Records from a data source

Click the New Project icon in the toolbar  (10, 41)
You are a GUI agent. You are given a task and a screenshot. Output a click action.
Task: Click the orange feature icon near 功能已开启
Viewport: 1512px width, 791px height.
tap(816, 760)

▸ TASK STATEMENT:
A single number is the answer here: how many lines above carry the string "icon"?

▸ SOLUTION FOR THIS PROBLEM:
2